For divorce cases in Maryland, adultery is generally proven by circumstantial evidence, there is no need for proof of the commission of the act. Circumstantial evidence that is proof of adultery includes proof that the act of adultery was committed and there existed an opportunity to commit it.
Under Maryland law, if a spouse leaves the marital home for a continuous period of 12 months and if it can be proved that the desertion was willful with no possibility of reconciliation, then the divorce can be filed on the ground of desertion.
In the context of divorce in Maryland being without cohabitation means living separate and apart and not being involved in a sexual relationship with the other party.
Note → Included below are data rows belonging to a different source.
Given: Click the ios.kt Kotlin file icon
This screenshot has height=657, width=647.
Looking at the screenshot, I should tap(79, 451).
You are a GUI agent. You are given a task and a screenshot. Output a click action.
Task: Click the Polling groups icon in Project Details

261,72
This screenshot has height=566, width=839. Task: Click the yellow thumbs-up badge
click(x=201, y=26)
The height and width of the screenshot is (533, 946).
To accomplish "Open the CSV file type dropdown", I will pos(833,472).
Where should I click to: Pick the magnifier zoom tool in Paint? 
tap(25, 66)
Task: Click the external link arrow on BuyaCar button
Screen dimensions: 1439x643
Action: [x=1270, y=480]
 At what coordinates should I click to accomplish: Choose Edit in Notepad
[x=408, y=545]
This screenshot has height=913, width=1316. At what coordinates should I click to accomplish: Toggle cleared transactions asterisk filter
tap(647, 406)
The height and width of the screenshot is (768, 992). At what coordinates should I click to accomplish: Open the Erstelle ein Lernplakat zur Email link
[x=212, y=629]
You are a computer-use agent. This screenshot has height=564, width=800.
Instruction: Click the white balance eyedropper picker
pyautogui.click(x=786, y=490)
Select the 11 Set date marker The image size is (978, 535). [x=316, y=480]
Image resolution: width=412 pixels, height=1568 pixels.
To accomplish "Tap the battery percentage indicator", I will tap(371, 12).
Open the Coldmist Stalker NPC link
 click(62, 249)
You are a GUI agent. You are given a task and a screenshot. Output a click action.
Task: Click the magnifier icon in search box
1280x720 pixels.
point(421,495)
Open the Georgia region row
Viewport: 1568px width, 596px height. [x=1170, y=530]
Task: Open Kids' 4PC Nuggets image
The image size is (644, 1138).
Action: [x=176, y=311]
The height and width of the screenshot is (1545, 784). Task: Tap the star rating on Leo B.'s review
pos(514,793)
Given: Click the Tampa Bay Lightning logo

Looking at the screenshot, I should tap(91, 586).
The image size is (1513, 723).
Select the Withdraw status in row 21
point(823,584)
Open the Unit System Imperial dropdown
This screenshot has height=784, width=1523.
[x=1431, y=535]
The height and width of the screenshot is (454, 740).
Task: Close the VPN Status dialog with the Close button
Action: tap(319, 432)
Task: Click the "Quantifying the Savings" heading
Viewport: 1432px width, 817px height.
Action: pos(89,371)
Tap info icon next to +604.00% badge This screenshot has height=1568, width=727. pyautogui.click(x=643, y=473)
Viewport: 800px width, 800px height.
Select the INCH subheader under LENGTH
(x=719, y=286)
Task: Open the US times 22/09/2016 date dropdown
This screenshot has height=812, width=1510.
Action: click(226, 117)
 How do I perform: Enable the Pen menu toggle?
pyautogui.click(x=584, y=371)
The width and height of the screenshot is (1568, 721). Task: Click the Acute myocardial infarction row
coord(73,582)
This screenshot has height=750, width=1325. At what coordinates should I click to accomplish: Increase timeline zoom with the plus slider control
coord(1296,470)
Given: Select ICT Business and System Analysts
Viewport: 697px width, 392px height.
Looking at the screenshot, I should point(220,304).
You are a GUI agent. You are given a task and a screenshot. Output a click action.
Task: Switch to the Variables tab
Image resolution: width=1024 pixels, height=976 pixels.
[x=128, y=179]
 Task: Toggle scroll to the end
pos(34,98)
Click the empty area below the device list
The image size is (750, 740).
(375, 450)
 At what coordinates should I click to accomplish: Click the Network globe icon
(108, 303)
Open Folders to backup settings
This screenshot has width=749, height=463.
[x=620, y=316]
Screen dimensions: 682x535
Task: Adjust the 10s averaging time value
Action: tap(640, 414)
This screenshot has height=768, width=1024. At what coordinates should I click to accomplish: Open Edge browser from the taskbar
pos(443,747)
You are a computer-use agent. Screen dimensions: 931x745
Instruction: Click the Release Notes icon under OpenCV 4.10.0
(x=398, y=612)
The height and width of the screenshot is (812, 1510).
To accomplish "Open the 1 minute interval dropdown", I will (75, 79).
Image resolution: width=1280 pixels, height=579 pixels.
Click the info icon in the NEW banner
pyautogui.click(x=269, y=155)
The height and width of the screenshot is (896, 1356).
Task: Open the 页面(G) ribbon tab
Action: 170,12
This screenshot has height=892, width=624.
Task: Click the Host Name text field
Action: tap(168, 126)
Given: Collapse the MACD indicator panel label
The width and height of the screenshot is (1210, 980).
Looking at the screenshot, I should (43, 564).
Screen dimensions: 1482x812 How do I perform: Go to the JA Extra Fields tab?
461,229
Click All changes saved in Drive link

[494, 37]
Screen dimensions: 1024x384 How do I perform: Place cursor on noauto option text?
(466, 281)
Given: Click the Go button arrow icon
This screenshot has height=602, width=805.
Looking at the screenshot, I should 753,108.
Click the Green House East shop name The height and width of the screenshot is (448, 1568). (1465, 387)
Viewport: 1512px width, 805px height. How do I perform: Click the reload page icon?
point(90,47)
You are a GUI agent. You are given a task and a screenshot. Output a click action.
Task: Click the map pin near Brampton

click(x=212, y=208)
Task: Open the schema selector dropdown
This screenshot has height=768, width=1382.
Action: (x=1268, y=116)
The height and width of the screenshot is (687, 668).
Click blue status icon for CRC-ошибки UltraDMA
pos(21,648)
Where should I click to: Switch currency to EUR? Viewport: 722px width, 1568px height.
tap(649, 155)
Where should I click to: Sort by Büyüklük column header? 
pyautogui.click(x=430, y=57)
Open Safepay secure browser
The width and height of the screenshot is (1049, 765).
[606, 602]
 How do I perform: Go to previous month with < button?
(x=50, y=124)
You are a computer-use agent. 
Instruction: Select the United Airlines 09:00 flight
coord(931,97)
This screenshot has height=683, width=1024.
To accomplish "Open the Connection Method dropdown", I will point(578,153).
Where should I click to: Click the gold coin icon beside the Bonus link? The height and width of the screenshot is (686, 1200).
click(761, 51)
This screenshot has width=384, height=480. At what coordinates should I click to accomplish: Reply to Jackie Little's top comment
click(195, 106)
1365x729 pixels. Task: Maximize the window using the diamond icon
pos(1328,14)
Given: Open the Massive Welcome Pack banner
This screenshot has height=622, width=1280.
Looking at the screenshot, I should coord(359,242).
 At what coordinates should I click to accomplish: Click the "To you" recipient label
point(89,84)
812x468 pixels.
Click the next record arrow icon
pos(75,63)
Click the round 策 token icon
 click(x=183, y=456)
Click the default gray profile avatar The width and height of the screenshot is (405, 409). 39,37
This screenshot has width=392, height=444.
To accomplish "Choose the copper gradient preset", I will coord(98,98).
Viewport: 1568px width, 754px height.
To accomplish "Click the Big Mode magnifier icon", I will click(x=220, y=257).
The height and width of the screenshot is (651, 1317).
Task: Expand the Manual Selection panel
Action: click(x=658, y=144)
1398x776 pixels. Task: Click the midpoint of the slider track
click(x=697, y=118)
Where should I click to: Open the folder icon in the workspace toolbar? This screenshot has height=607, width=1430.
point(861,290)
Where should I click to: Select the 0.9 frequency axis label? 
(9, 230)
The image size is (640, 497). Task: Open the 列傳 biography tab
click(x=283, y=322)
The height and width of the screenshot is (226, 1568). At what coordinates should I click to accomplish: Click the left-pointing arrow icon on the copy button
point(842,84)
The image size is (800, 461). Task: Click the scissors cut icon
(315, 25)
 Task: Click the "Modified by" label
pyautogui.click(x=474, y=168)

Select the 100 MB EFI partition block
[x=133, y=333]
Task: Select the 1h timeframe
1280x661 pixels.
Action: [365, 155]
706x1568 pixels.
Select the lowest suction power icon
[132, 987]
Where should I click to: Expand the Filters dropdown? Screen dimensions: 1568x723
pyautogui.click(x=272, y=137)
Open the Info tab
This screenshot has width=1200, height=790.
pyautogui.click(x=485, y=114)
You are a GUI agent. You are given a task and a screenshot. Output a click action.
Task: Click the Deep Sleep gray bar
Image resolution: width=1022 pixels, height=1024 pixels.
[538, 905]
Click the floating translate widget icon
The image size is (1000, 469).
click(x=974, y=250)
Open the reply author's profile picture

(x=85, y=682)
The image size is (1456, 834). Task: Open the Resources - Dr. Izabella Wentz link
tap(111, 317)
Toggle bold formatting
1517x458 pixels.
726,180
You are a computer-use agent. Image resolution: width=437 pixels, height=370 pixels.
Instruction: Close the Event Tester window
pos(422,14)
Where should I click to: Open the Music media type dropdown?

In some cases, deserting the marriage can be justified. In circumstances where the acts of one party contributed to the act of desertion by the other party, there is legal justification for deserting the marriage. This situation is termed as constructive desertion under Maryland law. Acts that may compel one party to desert the marriage include acts that cause fear to life and self-respect of the other party. For any act to be considered constructive desertion, the spouse causing fear to the other spouse must repeatedly indulge in behavior that is harmful to the life of the threatened spouse. In cases involving constructive desertion, the spouse who leaves the marital home out of fear for life contends that the other spouse has caused the desertion.
Maryland law states both physical and mental abuse is considered cruelty for the purpose of dissolution of marriage. Mental abuse includes verbal and physical abuse. Recent cases have extended the meaning of mental torture to include acts of isolating one party from his/her known circle, all types of controlling behavior is considered mental cruelty and is considered a valid ground for divorce in Maryland. All acts of violence and any other act that is aimed at disturbing the peace of the spouse is considered violence and may form a ground for divorce.